## [How to complete this task]
Scan the entries below. Report each line where the string "function" occurs.

[Saved entries]
********

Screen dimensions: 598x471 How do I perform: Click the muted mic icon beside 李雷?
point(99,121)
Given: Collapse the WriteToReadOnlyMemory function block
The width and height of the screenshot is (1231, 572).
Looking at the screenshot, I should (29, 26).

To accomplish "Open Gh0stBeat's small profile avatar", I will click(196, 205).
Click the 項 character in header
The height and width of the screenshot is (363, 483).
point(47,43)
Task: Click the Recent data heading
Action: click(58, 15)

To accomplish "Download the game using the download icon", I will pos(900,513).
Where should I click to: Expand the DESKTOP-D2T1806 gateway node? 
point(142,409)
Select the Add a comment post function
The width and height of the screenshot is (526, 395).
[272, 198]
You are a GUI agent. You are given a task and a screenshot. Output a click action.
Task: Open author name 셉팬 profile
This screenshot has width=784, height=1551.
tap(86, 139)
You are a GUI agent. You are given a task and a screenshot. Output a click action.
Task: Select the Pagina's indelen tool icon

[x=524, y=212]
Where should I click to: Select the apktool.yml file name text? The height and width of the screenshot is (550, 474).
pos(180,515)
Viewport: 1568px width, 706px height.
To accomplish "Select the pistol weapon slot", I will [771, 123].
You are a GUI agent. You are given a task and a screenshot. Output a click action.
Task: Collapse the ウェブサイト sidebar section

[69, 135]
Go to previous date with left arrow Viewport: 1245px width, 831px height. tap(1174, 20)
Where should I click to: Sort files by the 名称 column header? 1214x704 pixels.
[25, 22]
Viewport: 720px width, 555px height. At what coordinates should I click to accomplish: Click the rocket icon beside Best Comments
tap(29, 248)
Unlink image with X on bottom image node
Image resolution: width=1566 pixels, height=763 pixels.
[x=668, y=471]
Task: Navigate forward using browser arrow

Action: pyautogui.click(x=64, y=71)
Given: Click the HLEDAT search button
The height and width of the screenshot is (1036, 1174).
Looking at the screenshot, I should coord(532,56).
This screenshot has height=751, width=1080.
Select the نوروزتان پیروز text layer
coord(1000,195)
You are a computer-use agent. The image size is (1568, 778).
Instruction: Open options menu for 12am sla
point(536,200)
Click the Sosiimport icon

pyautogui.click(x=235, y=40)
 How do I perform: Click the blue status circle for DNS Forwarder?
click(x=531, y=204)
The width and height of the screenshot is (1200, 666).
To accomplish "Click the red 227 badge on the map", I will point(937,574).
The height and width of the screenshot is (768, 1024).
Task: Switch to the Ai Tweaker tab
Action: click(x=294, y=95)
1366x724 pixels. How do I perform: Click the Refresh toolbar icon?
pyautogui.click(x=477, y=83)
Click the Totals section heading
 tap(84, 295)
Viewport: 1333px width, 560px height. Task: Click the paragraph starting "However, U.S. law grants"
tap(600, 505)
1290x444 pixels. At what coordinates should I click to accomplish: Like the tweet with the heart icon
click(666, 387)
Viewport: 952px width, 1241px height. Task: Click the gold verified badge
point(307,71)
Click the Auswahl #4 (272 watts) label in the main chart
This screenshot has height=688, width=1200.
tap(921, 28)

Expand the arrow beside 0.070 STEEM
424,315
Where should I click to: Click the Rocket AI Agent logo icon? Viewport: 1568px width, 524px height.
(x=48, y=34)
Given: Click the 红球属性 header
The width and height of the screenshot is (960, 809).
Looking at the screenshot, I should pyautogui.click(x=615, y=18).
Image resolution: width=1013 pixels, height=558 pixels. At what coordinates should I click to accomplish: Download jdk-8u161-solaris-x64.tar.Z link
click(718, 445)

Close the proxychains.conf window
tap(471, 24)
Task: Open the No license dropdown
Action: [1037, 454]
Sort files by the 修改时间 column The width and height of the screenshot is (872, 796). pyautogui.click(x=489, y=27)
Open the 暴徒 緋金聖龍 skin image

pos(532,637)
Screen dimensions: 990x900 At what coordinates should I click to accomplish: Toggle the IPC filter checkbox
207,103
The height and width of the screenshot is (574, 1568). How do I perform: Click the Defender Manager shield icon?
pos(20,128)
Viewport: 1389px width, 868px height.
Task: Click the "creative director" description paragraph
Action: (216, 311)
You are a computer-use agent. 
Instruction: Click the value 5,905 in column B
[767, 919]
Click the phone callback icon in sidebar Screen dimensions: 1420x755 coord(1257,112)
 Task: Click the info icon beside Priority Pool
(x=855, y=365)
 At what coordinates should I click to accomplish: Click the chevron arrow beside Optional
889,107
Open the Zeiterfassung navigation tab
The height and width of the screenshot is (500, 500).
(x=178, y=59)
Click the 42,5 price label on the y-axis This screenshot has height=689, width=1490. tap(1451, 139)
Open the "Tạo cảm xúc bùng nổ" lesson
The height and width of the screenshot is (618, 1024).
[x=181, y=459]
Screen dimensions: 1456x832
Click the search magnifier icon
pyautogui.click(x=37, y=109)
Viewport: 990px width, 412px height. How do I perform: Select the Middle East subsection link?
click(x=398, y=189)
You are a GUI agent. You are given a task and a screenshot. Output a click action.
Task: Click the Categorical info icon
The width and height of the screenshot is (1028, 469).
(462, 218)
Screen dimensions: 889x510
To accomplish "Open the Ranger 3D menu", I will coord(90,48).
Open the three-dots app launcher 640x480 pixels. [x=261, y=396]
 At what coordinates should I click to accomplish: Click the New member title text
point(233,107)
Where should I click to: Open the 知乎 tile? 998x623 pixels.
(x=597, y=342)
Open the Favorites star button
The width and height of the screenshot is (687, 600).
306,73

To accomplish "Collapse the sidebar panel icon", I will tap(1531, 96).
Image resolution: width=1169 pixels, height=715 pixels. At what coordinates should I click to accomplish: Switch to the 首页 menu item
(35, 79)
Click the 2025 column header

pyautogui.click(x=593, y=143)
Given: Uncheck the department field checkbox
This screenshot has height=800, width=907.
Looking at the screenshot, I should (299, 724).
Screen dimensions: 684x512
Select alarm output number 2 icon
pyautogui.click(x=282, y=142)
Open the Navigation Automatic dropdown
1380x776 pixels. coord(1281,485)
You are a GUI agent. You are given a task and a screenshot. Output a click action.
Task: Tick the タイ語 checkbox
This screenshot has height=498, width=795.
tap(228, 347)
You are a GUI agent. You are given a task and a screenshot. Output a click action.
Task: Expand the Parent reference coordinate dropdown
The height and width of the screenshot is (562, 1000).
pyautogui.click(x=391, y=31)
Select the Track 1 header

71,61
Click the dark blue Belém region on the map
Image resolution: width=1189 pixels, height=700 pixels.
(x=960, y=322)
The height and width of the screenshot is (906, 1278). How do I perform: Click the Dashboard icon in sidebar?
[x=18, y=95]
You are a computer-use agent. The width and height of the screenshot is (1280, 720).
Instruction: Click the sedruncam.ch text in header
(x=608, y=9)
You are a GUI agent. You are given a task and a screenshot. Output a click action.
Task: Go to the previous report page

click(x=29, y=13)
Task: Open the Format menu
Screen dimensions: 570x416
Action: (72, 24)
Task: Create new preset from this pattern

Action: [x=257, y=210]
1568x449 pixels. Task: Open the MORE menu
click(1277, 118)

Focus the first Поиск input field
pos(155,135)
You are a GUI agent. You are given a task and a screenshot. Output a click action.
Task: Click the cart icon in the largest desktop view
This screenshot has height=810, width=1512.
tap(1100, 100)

********

## [Output of the task]
Given: Collapse the WriteToReadOnlyMemory function block
Select the Add a comment post function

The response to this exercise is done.